- 1 Technology
- 2 User functionality
Associative Search Engine – it is a distributed computational cluster system that integrates several modern technological approaches and solutions like: multi threaded high specialized binary applications, web-server, script-based web-applications, relational sql database, OS Linux and many specialized and well known protocols, data formats, algorithms and technologies.
The main aim and functionality reason of ASM – is to build the kernel of the thematic web search systems like the thematic web portals with powerful full-text search and flexible fast data crawling. It implements all components and subsystems that need to deploy the natural web search engine:
- Multi-threaded distributed incremental indexation subsystem for web sites of huge depth and large number of pages. It consists of set of multi threaded crawler applications (include dedicated images crawler) and indexers that implements high productivity and flexible configurable crawling and indexation processes.

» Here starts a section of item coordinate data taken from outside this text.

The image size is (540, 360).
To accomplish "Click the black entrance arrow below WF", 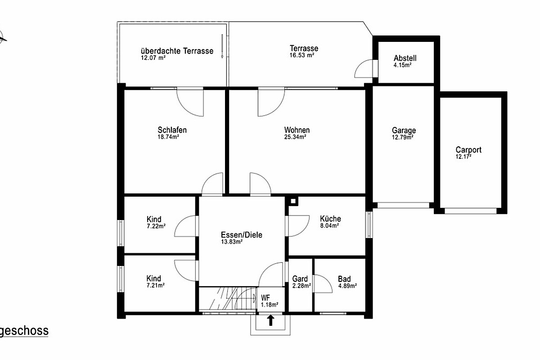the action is tap(271, 320).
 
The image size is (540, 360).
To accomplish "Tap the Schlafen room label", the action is tap(172, 130).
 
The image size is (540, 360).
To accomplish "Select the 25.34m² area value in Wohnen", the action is tap(295, 137).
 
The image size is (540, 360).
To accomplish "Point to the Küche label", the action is tap(330, 219).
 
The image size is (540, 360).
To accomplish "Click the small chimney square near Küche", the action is tap(293, 201).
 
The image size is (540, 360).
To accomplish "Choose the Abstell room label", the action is tap(405, 58).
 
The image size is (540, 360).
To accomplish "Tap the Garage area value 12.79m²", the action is tap(403, 137).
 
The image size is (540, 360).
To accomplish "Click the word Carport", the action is tap(468, 150).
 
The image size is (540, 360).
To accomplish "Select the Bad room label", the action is tap(344, 279).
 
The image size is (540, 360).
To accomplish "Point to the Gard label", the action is tap(300, 279).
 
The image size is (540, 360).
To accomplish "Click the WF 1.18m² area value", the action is tap(270, 305).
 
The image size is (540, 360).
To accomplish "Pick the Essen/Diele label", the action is tap(242, 235).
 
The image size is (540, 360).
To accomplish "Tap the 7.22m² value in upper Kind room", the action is tap(156, 226).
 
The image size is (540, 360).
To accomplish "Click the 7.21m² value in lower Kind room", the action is tap(156, 285).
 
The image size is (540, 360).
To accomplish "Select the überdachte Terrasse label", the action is tap(177, 51).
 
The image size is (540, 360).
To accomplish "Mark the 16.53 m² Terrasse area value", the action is tap(302, 55).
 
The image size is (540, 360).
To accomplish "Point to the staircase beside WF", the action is tap(228, 298).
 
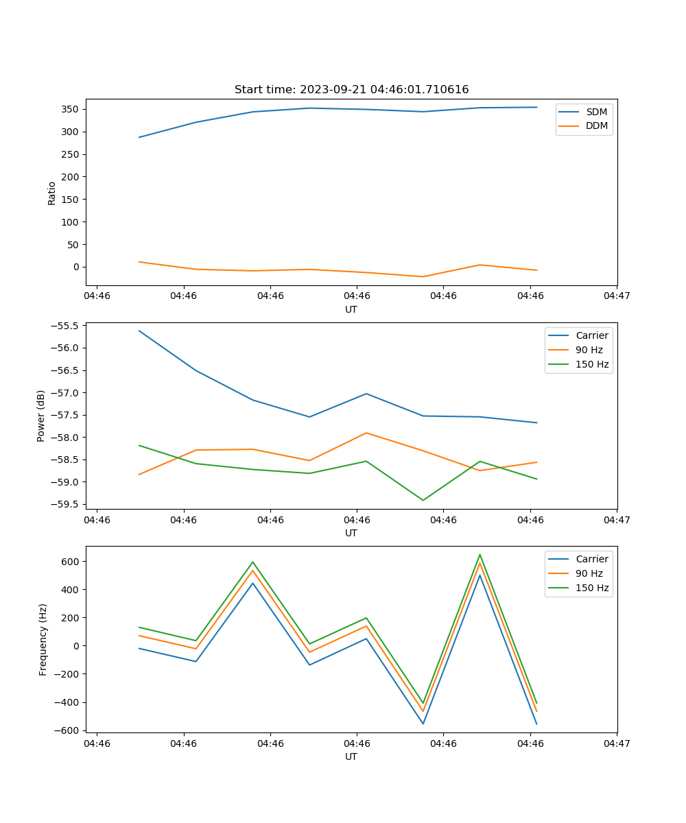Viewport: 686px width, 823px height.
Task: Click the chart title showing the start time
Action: [351, 89]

- Distributed index storage engine – search machines/nodes subsystem for fast access of indexed data and search with many optimized high specialized algorithms. It implements conveyer architecture of search requests processing and uses hybrid incremental multi-parametrical full text search algorithms mixing typified search, fuzzy logic and elements of artificial intelligence to balance the quality of search results rank and time to solve the search query.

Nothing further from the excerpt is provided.